Cette revue a montré que chez les patients atteints de diabète insulino-dépendant, les réactions cutanées aux dispositifs médicaux – en particulier l'ACD – sont courantes mais souvent sous-diagnostiquées, les études se concentrant souvent sur les résultats du diabète plutôt que sur les événements indésirables spécifiques liés à la peau. Par conséquent, la prévalence de l’ACD chez les patients utilisant des dispositifs médicaux pour gérer le diabète est probablement sous-estimée. Plus précisément, dans les études évaluées, les délais de suivi courts et les limites méthodologiques, telles que le recours aux rapports de cas et l'exclusion de petites études de haute qualité, pourraient avoir augmenté le risque de biais de sélection et obscurcir l'étendue réelle de l'ACD chez les patients atteints de DCA. diabète insulino-dépendant à l'aide de dispositifs médicaux.
Les limites de l'étude incluent la nécessité d'études basées sur la population, par exemple des études sur des patients avec un diagnostic défini de dermatite tel que l'ACD par rapport à la dermatite de contact irritante ; le manque d'études épidémiologiques de grande envergure et d'études prospectives longitudinales bien réalisées, telles que celles comparant les patients naïfs aux dispositifs médicaux et les patients exposés aux dispositifs médicaux ; procédures de diagnostic limitées, telles que les tests cutanés ; un manque de rapports sur d'éventuels facteurs de confusion affectant la prévalence de l'ACD ; et un manque de voies standardisées par lesquelles les professionnels de la santé traitant des patients atteints de diabète insulino-dépendant orientent les patients présentant un éventuel ACD lié aux dispositifs médicaux vers des centres de test spécifiques.

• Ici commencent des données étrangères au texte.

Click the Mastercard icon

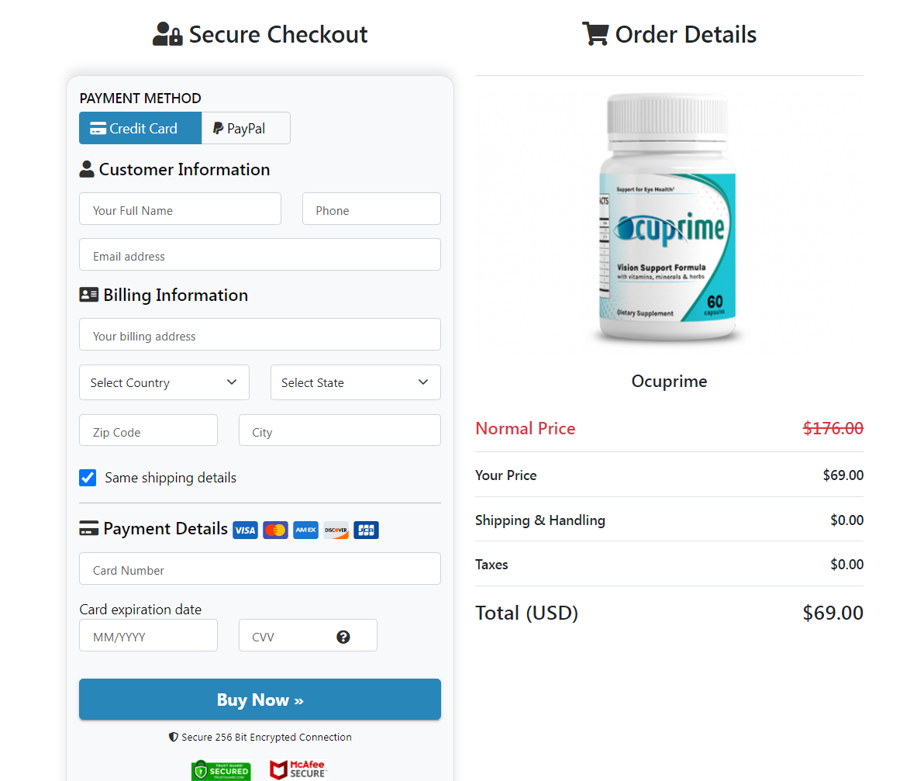(275, 530)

Les chercheurs ont conclu : «[T]Cette revue met en évidence une lacune majeure dans la recherche, puisqu'il n'existe aucune étude basée sur la population évaluant la prévalence de l'ACD chez [medical devices] chez les personnes avec [insulin-dependent diabetes].» Ils ont ajouté : « Cette étude indique également la nécessité [for] une meilleure connaissance des substances chimiques contenues dans [medical devices]une meilleure réglementation sur l'étiquetage complet des [medical devices]l’amélioration des allergènes disponibles dans le commerce et des lignes directrices concernant les itinéraires de référence et les procédures de diagnostic.
Divulgation : Certains auteurs de l'étude ont déclaré des affiliations avec des sociétés de biotechnologie, pharmaceutiques et/ou d'appareils. Veuillez consulter la référence originale pour une liste complète des divulgations des auteurs.